I hate the word “process”. It’s always concealing something unlovely or embarrassing. Things that take the word have something to hide. “Processed cheese” isn’t cheese. “Process music” isn’t music – as in György Ligeti’s Poème Symphonique, a piece of “music” consisting of 100 metronomes set to different tempos and allowed to wind down.

A “processing fee” is, almost by definition, surreptitious: an extra lump of money charged to the customer in a complicated transaction for no other reason than that the customer is unlikely to notice. The Middle East “peace process” was certainly a process. But one side of that process defined “peace” as the destruction of the other – a fact assiduously ignored by those invested in the process.

The word’s dishonesty becomes even more egregious when used as a verb. “We’re processing your application” means: “Your application is sitting on some bureaucrat’s desk and won’t be touched for weeks.”

I can remember disliking the word even as a boy. Something about its sound – an awkward trochée with that slithery cess – associated it in my mind with the words “abscess” and “cesspool”. Dislike intensified into detestation when, after leaving Edinburgh University, the only job I could find bore the title “Annex Processor”. I held that job for three dreadful years and sometimes wonder whether I was served right for disdaining a perfectly good word.

Having since moved into the field of politics, I’ve learned another use of “process”, and although it’s just as disagreeable to my ear as it always was, it’s splendidly useful.

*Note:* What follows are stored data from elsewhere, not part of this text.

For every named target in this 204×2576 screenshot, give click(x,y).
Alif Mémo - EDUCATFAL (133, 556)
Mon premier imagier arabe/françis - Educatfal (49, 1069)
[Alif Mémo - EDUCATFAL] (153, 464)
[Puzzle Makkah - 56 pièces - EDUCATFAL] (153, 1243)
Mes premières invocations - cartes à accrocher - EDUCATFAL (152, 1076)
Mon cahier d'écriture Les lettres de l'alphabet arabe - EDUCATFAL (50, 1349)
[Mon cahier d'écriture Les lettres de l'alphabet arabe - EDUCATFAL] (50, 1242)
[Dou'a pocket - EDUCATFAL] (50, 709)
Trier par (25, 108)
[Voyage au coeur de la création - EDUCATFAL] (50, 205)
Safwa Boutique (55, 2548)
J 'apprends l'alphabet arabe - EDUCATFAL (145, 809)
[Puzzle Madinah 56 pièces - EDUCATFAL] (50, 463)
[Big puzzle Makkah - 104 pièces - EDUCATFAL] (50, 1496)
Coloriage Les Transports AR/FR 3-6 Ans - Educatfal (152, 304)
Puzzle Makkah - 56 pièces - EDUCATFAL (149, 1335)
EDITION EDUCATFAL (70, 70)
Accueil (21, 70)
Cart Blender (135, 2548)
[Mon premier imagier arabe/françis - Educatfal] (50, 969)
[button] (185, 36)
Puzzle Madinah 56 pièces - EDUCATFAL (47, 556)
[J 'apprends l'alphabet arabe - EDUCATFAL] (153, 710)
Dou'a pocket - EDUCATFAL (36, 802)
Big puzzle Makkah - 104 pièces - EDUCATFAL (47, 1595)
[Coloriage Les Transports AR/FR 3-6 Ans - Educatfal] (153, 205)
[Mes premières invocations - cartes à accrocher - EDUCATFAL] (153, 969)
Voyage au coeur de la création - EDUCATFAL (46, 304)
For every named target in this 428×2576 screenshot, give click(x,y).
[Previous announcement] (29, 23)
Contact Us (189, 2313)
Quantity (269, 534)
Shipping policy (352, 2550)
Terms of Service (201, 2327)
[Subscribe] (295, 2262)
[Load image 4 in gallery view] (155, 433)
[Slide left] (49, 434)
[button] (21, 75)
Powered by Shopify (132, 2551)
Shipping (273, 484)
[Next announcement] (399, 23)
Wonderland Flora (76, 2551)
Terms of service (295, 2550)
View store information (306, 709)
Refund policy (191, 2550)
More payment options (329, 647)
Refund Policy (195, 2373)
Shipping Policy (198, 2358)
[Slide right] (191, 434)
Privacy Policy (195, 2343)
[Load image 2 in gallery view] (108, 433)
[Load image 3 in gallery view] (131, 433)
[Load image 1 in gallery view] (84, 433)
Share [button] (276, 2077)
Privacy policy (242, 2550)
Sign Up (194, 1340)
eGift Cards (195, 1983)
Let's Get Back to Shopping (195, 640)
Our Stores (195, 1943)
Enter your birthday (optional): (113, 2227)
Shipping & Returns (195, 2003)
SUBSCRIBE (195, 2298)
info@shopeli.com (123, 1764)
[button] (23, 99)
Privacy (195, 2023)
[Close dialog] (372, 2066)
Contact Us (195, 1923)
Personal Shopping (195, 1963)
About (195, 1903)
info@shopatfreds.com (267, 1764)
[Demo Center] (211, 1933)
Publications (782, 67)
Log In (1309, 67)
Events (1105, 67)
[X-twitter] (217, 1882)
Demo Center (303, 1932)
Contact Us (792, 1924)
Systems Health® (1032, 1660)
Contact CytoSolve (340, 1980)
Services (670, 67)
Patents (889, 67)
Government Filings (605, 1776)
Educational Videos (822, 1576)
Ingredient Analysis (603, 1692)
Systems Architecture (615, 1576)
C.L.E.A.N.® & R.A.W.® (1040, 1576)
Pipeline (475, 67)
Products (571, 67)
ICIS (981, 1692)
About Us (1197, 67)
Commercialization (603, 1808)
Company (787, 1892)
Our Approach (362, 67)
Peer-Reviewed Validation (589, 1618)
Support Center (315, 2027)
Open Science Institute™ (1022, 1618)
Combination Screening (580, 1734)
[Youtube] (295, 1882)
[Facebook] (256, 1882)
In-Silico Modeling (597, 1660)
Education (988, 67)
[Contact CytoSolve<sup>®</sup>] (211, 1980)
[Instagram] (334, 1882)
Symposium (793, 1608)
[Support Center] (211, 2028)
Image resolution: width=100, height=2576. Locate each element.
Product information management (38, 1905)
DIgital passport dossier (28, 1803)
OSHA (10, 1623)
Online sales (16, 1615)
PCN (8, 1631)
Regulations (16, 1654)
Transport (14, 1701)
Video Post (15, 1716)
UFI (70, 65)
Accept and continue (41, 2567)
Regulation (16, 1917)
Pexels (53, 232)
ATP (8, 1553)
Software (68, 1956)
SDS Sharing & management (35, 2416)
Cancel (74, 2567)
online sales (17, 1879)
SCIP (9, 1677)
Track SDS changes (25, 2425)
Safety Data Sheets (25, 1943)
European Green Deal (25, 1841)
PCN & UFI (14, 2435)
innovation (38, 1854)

It is “process” used as an adjective – as in “process story”.

This is a story in which a journalist attempts to elevate a procedural impropriety on the part of a public figure to the level of substantive wrongdoing. In a process story, it’s clear to all concerned that the journalist disapproves of the public figure’s policy decision. But because that decision was both legal and defensible, the journalist emphasises the supposedly questionable way in which it was carried out. Thus, while the journalist can’t impugn the policy itself, he can cast it in a suspicious light by questioning the process through which it was effected. Such stories are vapid and contemptible, and they deserve the word they’ve got.